GOOTLOADER Malware Continues to Evolve: Google Researchers Uncover Advanced Tactics
Google researchers recently released an in-depth analysis of GOOTLOADER, also known as SLOWPOUR or Gootkit Loader, an obfuscated JavaScript downloader, revealing new tactics employed by financially-motivated threat actors to deploy ransomware, exfiltrate data, and conduct other malicious activities.
Active since at least 2021, GOOTLOADER is delivered through compromised websites, often targeting victims through SEO poisoning. “Victims are lured into visiting compromised WordPress websites via SEO poisoning. Victims perform a search, often for business-related documents such as legal requirements, agreements, or contracts, and navigate to a compromised site with information purportedly related to their search,” the report noted. This approach capitalizes on users searching for legitimate resources, tricking them into downloading an archive that contains the malicious JavaScript file.
The infection chain of GOOTLOADER is multi-staged, designed to evade detection at each phase. Once the initial JavaScript file from the downloaded archive is executed, it deploys a second-stage payload to the victim’s system. This payload, saved with a deceptive file extension like .dat or .log, is then renamed to .js and launched via a scheduled task for persistence. This sophisticated setup, which includes padded file sizes to avoid detection.

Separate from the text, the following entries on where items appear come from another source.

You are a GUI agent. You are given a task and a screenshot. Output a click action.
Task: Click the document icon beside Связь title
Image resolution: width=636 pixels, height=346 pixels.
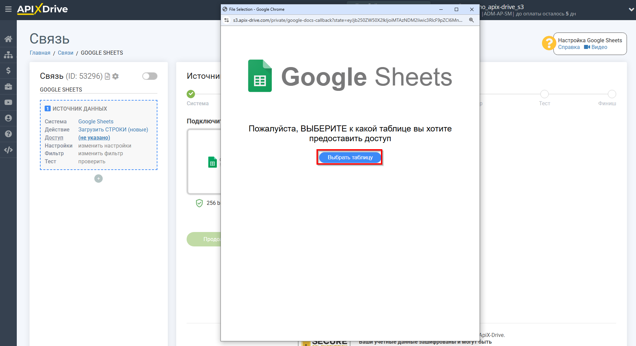(x=107, y=76)
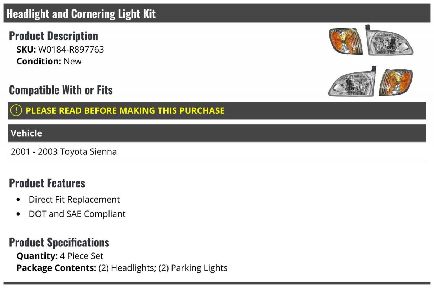Image resolution: width=434 pixels, height=288 pixels.
Task: Click the Product Specifications heading
Action: pyautogui.click(x=59, y=242)
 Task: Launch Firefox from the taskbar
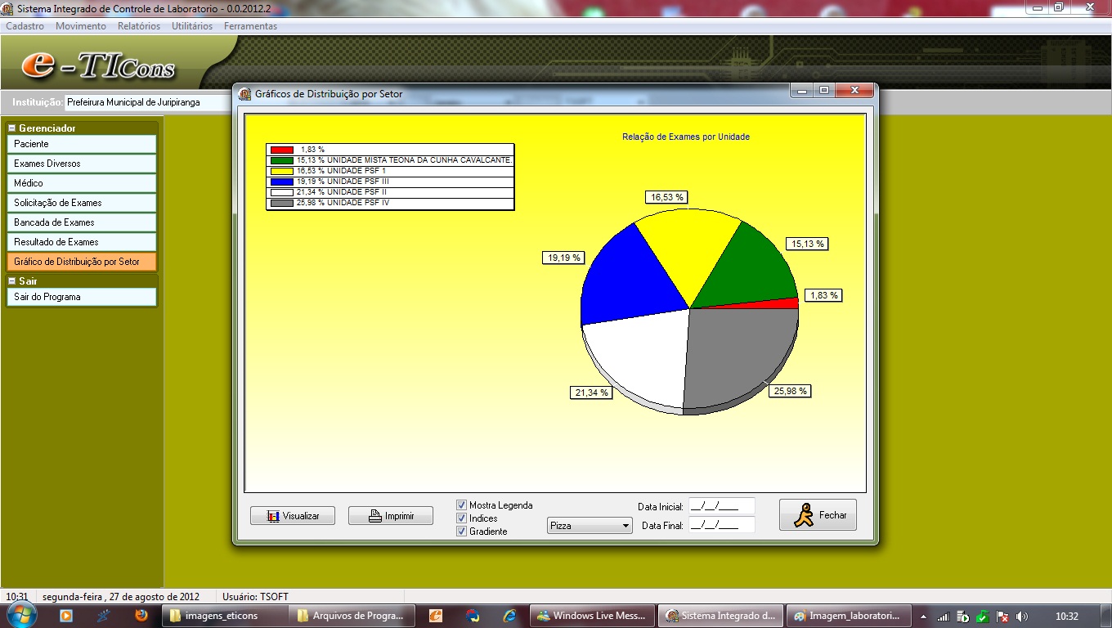tap(141, 616)
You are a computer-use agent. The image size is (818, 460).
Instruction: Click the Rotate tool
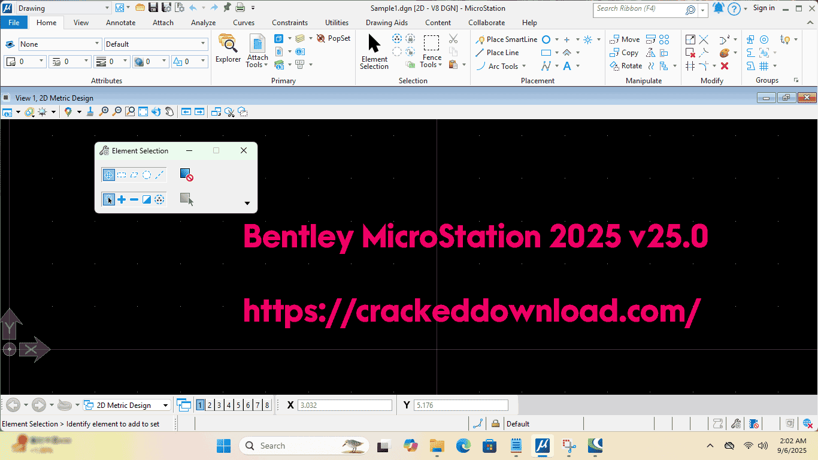(626, 66)
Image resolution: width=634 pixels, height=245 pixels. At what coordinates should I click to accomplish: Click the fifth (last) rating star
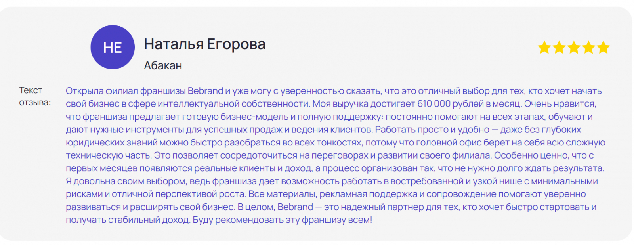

The analysis highlighted, “The scheduled task is created to launch the second stage .js file. The task serves as a form of persistence and a way to execute the second stage file for the first time,” illustrating the malware’s ability to embed itself within the system’s normal operations.
A notable component of GOOTLOADER is the embedded PowerShell script, tracked as GOOTLOADER.POWERSHELL. This script initiates a sophisticated data exfiltration process by collecting system information, which is then compressed, encoded, and transmitted to a command-and-control (C2) server. The script’s obfuscation, using hard-coded bytes and padding techniques, makes it difficult to analyze without prior knowledge. According to the report, “The script Base64 encodes the collected information and compresses it using gzip before sending it to the C2 server,” effectively masking its activity from monitoring tools.
The encoded data is sent via an HTTP GET request, with unique identifiers corresponding to different types of system information, including environment variables, running processes, and disk space. These identifiers allow attackers to tailor their data collection efforts, gathering only what they need from each compromised system.
GOOTLOADER’s developers are not standing still. Mandiant Managed Defense observed an update to GOOTLOADER.POWERSHELL in mid-2024, shifting from deploying a .NET-based launcher called FONELAUNCH to using a malicious DLL file associated with the CLEANBOOST backdoor.